The ode—originally accompanied by music and dance, and later reserved by the Romantic poets to convey their strongest sentiments—is a formal address to an event, a person, or a thing not present. The name comes from the Greek aeidein, meaning to sing or chant, and belongs to the long and varied tradition of lyric poetry.
Types of Odes
There are three typical types of odes: the Pindaric, Horatian, and Irregular. The Pindaric is named for the ancient Greek poet Pindar, who is credited with innovating this choral ode form (as opposed to monodies, odes sung by individuals, which were written by Greek lyric poets Alcaeus and Sappho). Pindaric odes were performed with a chorus and dancers, and often composed to celebrate athletic victories. They contain a formal opening, or strophe, of complex metrical structure, followed by an antistrophe, which mirrors the opening, and an epode, the final closing section of a different length and composed with a different metrical structure. The William Wordsworth poem “Ode on Intimations of Immortality from Recollections of Early Childhood” is a very good example of an English language Pindaric ode. It begins:
There was a time when meadow, grove, and stream,
The earth, and every common sight
To me did seem
Apparelled in celestial light,
The glory and the freshness of a dream.
It is not now as it hath been of yore;—
Turn wheresoe’er I may,
By night or day,
The things which I have seen I now can see no more.

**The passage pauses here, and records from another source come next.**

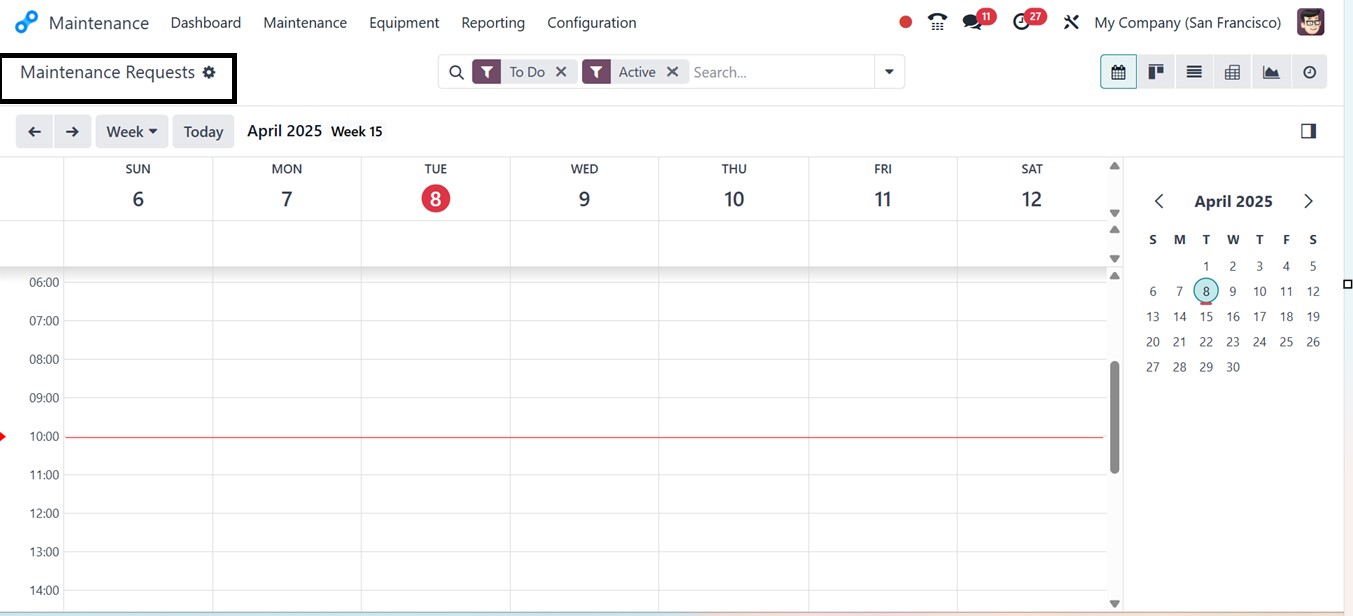Image resolution: width=1353 pixels, height=616 pixels.
Task: Open the Equipment menu
Action: [404, 22]
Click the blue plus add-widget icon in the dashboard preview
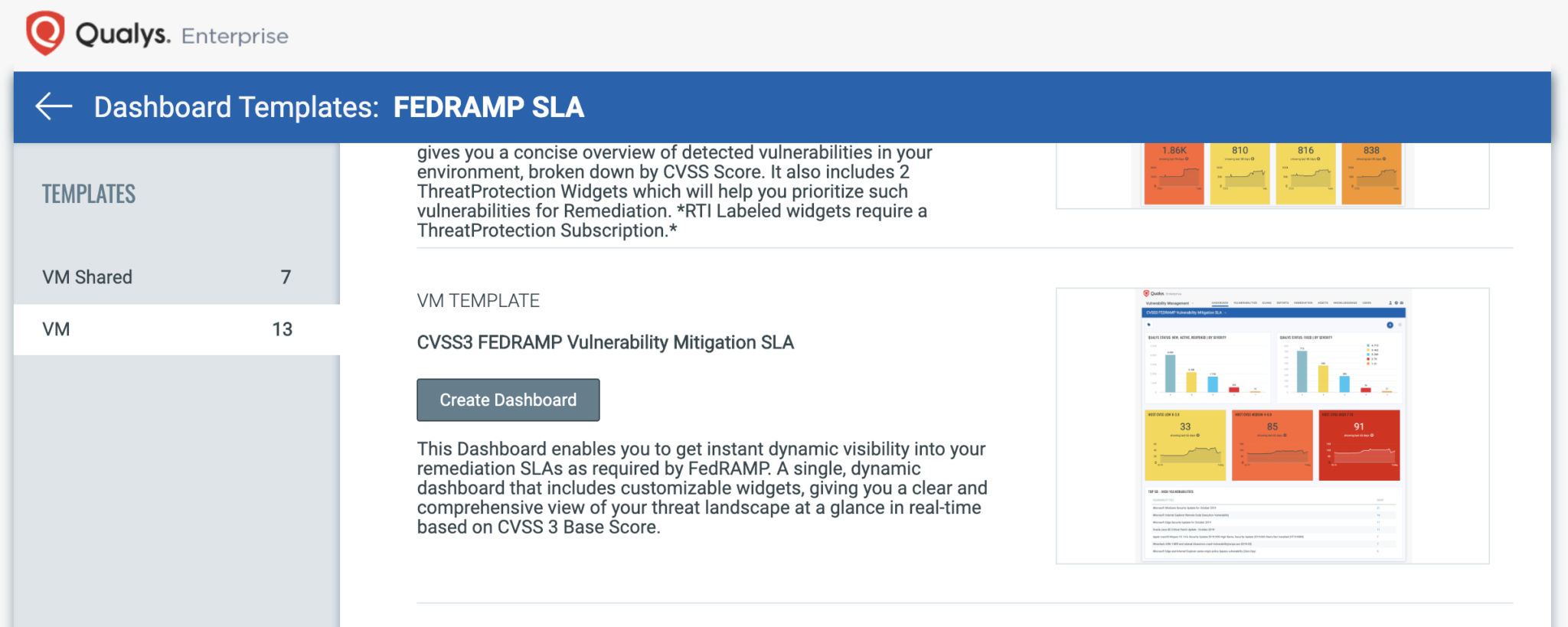This screenshot has width=1568, height=627. point(1390,325)
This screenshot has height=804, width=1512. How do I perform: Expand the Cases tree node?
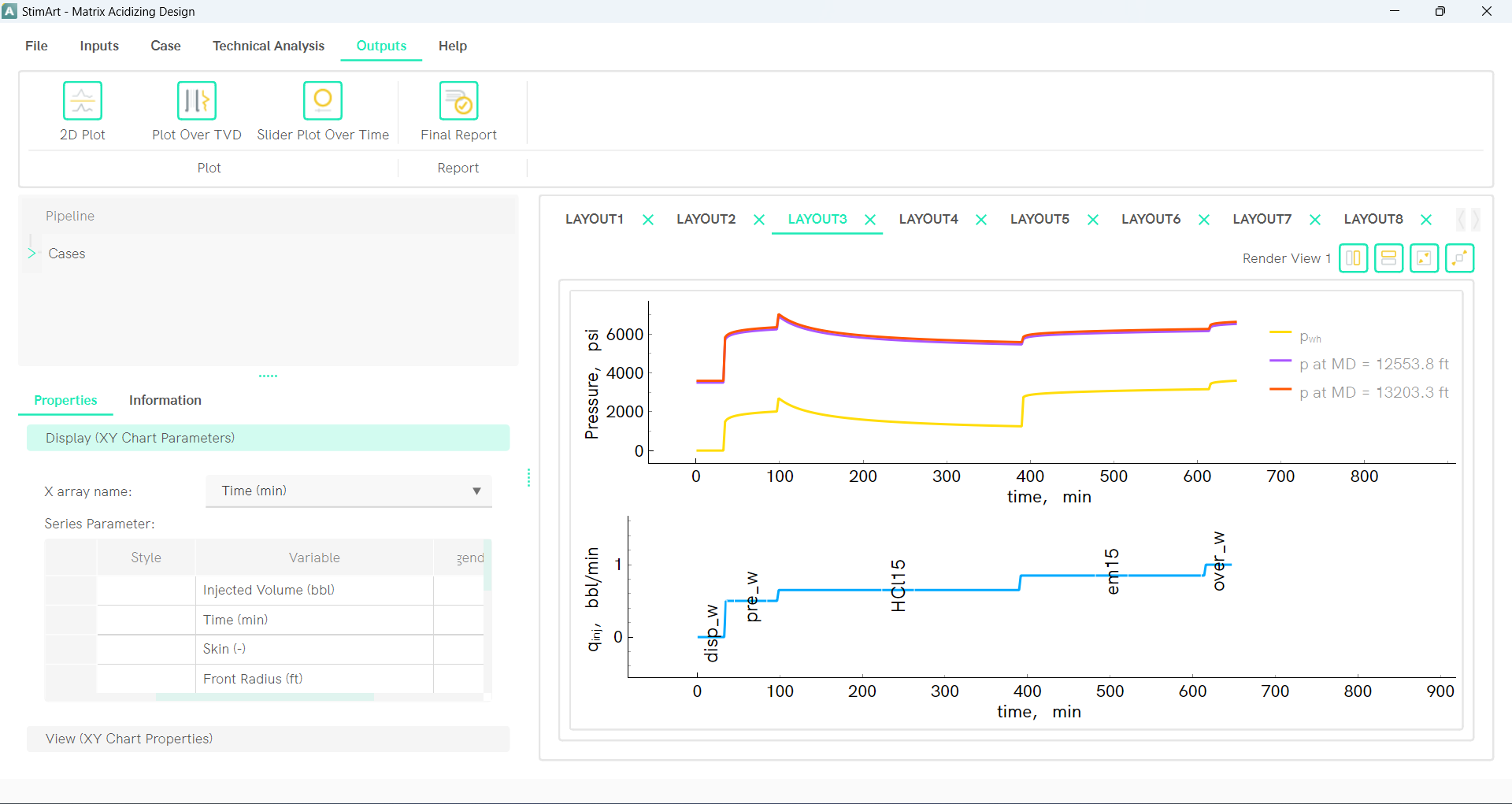(x=32, y=254)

The Horatian ode, named for the Roman poet Horace, is generally more tranquil and contemplative than the Pindaric ode. Less formal, less ceremonious, and better suited to quiet reading than theatrical production, the Horatian ode typically uses a regular, recurrent stanza pattern. An example is the Allen Tate poem “Ode to the Confederate Dead,” excerpted here:
Row after row with strict impunity
The headstones yield their names to the element,
The wind whirrs without recollection;
In the riven troughs the splayed leaves
Pile up, of nature the casual sacrament
To the seasonal eternity of death;
Then driven by the fierce scrutiny
Of heaven to their election in the vast breath,
They sough the rumour of mortality.
The Irregular ode has employed all manner of formal possibilities, while often retaining the tone and thematic elements of the classical ode. For example, “Ode on a Grecian Urn” by John Keats was written based on his experiments with the sonnet. Other well-known odes include Percy Bysshe Shelley’s “Ode to the West Wind,” Robert Creeley’s “America,” Bernadette Mayer’s “Ode on Periods,” and Robert Lowell’s “Quaker Graveyard in Nantucket.”